**Brano del testo**
══════

Per molto piú di duemila anni, almeno a partire dall’avvento della città-stato greca, un certo insieme di idee ha dominato le discussioni della condizione umana nella nostra civiltà. Questo insieme di idee insiste sull’esistenza e l’importanza di poteri mentali: capacità che sono state variamente chiamate razionalità, intelligenza o manifestazioni della mente. La ricerca senza fine di un’essenza dell’umanità ci ha condotti, con apparente ineluttabilità, a concentrare il nostro interesse sulla ricerca del sapere che è cosí tipica della nostra specie cosicché sono state particolarmente apprezzate le capacità che hanno parte nella conoscenza.
[...]
Oggi possono essere maturi i tempi per una qualche chiarificazione sulla struttura della competenza intellettuale umana. Nella fattispecie, non abbiamo né un singolo progresso scientifico clamoroso né la scoperta di un grave errore di logica ma piuttosto il confluire di una grande quantità di materiali provenienti da una varietà di fonti. Una tale confluenza, che è andata preparandosi con forza sempre maggiore nel corso degli ultimi decenni, sembra essere riconosciuta (almeno in una sorta di visione periferica) da coloro che sono interessati alla cognizione umana. Solo di rado però, se pure è accaduto, le linee di convergenza sono state messe a fuoco direttamente ed esaminate sistematicamente in un’unica sede; e senza dubbio non ne è stato messo a parte il pubblico piú vasto. Un tale confronto e comparazione è il duplice intento di questo libro.
Nei capitoli che seguono sosterrò che esistono prove convincenti a conferma dell’esistenza di varie competenze intellettive umane relativamente autonome, che indicherò in seguito in modo conciso come “intelligenze umane”. Queste sono le forammo mentis del titolo del libro. L’esatta natura ed estensione di ciascuna “forma” intellettiva non è stata finora spiegata in modo soddisfacente, né è stato fissato il numero preciso di intelligenze. Mi sembra però sempre piú difficile contestare la convinzione che esistano almeno alcune intelligenze che queste siano relativamente indipendenti l’una dall’altra e che possano essere plasmate e combinate da individui e culture in una varietà di modi adattivi.

══════

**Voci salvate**
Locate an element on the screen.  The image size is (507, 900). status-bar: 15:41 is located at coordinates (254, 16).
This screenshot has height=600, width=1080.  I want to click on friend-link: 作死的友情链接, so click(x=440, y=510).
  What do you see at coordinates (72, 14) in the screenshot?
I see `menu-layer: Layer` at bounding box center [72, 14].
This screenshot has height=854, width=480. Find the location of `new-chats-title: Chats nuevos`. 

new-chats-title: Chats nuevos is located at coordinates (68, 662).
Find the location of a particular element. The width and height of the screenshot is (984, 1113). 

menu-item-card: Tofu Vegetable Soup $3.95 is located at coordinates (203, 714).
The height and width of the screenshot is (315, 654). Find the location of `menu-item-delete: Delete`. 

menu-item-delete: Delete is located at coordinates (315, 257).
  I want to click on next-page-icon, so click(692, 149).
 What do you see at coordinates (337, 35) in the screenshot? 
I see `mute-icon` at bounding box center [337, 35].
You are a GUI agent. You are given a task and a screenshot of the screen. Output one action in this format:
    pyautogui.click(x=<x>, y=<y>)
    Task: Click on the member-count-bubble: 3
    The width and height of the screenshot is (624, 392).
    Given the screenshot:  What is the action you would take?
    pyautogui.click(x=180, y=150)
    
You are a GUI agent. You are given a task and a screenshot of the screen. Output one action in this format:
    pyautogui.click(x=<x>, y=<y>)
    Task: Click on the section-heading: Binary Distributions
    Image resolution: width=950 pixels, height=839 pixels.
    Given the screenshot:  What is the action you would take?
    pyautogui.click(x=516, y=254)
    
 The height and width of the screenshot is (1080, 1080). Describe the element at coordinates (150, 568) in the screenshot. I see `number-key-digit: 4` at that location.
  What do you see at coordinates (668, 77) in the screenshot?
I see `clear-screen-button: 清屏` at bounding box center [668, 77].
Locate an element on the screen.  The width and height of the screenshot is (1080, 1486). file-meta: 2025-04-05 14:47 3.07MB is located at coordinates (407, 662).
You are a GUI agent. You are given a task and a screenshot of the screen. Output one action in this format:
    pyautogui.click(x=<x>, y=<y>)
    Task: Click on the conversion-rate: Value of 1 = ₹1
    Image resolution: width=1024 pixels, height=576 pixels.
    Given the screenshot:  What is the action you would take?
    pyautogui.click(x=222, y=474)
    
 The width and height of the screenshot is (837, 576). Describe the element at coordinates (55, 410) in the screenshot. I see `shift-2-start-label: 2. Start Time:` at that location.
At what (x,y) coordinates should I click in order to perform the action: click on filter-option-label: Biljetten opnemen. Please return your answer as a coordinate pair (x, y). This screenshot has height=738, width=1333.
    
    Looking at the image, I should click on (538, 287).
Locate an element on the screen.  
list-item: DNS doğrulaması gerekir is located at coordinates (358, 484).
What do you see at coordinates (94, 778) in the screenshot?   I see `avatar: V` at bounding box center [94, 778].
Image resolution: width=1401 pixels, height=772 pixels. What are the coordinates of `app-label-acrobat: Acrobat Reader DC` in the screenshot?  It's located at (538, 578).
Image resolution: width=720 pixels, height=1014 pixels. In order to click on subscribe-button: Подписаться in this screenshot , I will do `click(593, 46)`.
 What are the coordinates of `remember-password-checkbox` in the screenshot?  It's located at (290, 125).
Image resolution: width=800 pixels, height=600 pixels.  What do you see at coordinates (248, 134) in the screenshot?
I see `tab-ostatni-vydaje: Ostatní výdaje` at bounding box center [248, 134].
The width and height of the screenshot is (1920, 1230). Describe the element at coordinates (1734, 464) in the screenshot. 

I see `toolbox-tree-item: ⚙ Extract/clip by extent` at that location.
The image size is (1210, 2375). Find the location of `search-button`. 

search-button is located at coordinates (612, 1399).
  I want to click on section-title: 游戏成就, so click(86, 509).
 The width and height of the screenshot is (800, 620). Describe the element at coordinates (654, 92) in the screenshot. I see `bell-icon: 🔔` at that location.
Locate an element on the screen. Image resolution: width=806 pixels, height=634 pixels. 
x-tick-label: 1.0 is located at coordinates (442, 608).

══════

**Attività A**
Per ciascuna affermazione indica se è in accordo con il brano sulla competenza intellettuale umana, rispondendo sì o no e citando alla lettera le parole del brano che lo decidono. (i) La chiarificazione di oggi nasce da un singolo progresso scientifico clamoroso. (ii) Il numero preciso delle intelligenze non è ancora stato fissato. (iii) Il confluire dei materiali si è preparato nel corso degli ultimi decenni.
**Attività B**
Trascrivi senza cambiare nulla il tratto del brano sulla competenza intellettuale umana che va da "Nei capitoli che" fino a "di modi adattivi.".

**Risposta finale A**
(i) No: "non abbiamo né un singolo progresso scientifico clamoroso né la scoperta di un grave errore di logica ma piuttosto il confluire di una grande quantità di materiali provenienti da una varietà di fonti"
(ii) Sì: "né è stato fissato il numero preciso di intelligenze"
(iii) Sì: "che è andata preparandosi con forza sempre maggiore nel corso degli ultimi decenni"

**Risposta finale B**
Nei capitoli che seguono sosterrò che esistono prove convincenti a conferma dell’esistenza di varie competenze intellettive umane relativamente autonome, che indicherò in seguito in modo conciso come “intelligenze umane”. Queste sono le forammo mentis del titolo del libro. L’esatta natura ed estensione di ciascuna “forma” intellettiva non è stata finora spiegata in modo soddisfacente, né è stato fissato il numero preciso di intelligenze. Mi sembra però sempre piú difficile contestare la convinzione che esistano almeno alcune intelligenze che queste siano relativamente indipendenti l’una dall’altra e che possano essere plasmate e combinate da individui e culture in una varietà di modi adattivi.